* [AIM OF THE TASK]: Once you have found the line with "Screen dimensions: 597x1062" in the records below, retype it and every line after it to the end exactly, with no pictures and nothing more.
*** Opening DATA EXTRACTS ***
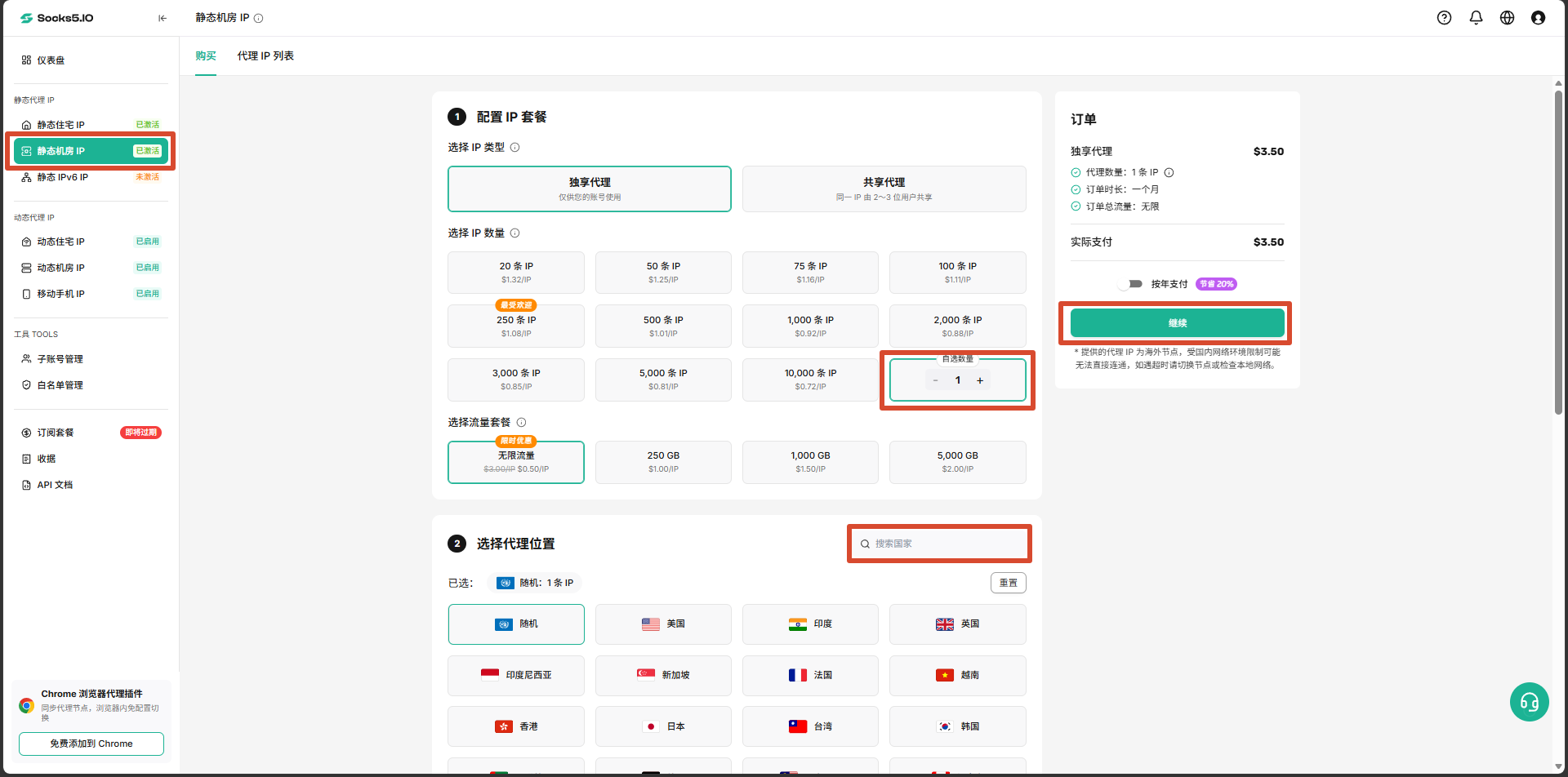Select the 250 GB traffic plan

663,462
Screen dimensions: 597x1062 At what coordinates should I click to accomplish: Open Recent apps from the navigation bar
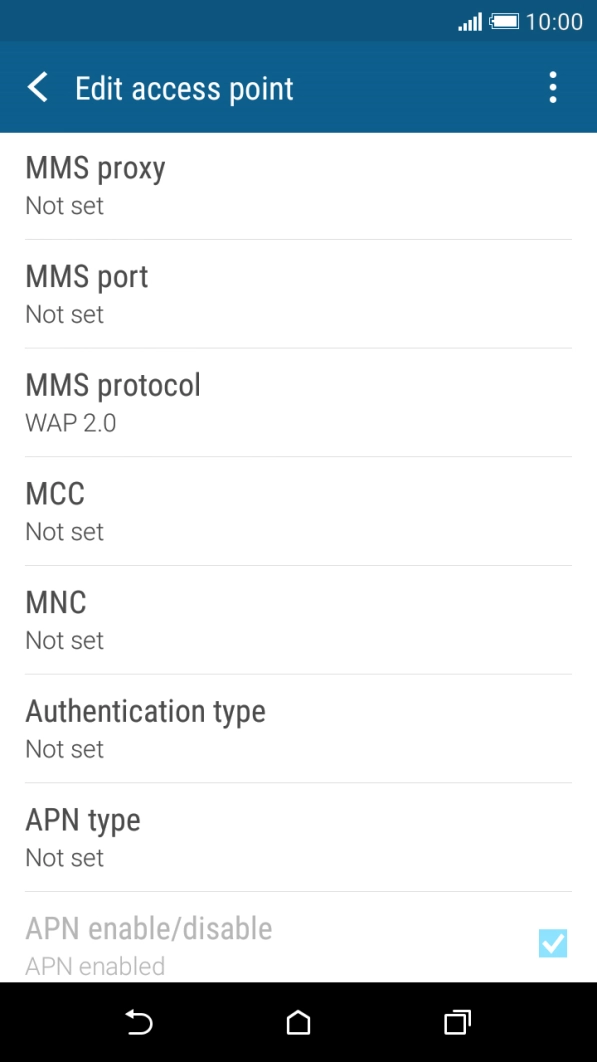(456, 1023)
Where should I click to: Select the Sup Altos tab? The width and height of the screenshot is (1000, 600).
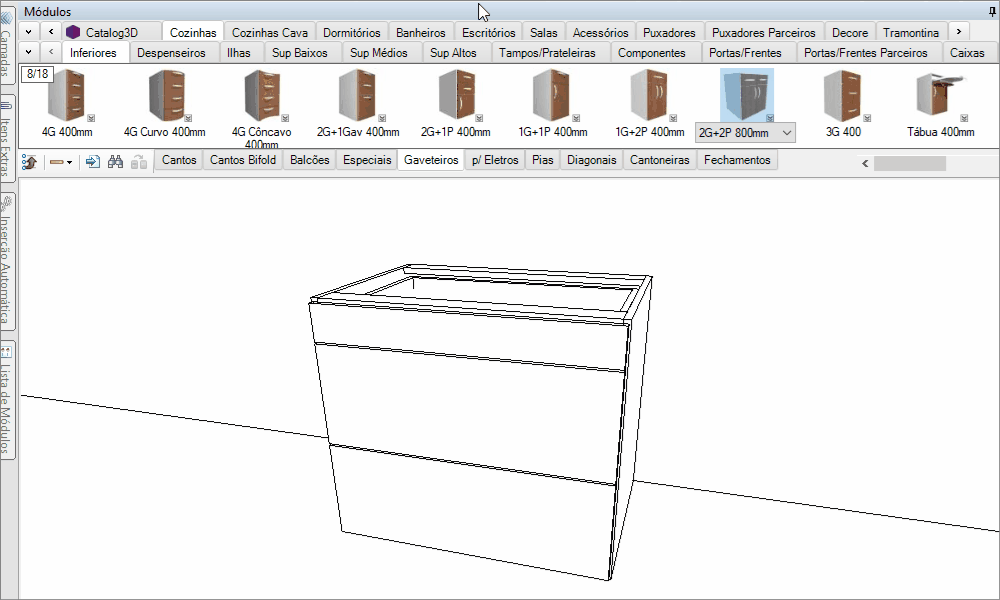pos(453,52)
*** Closing DATA EXTRACTS ***
* [SOLUTION]:
Screen dimensions: 597x1062 At what coordinates should I click to accomplish: Open Recent apps from the navigation bar
(456, 1023)
Where should I click to: Select the Sup Altos tab? The width and height of the screenshot is (1000, 600).
pos(453,52)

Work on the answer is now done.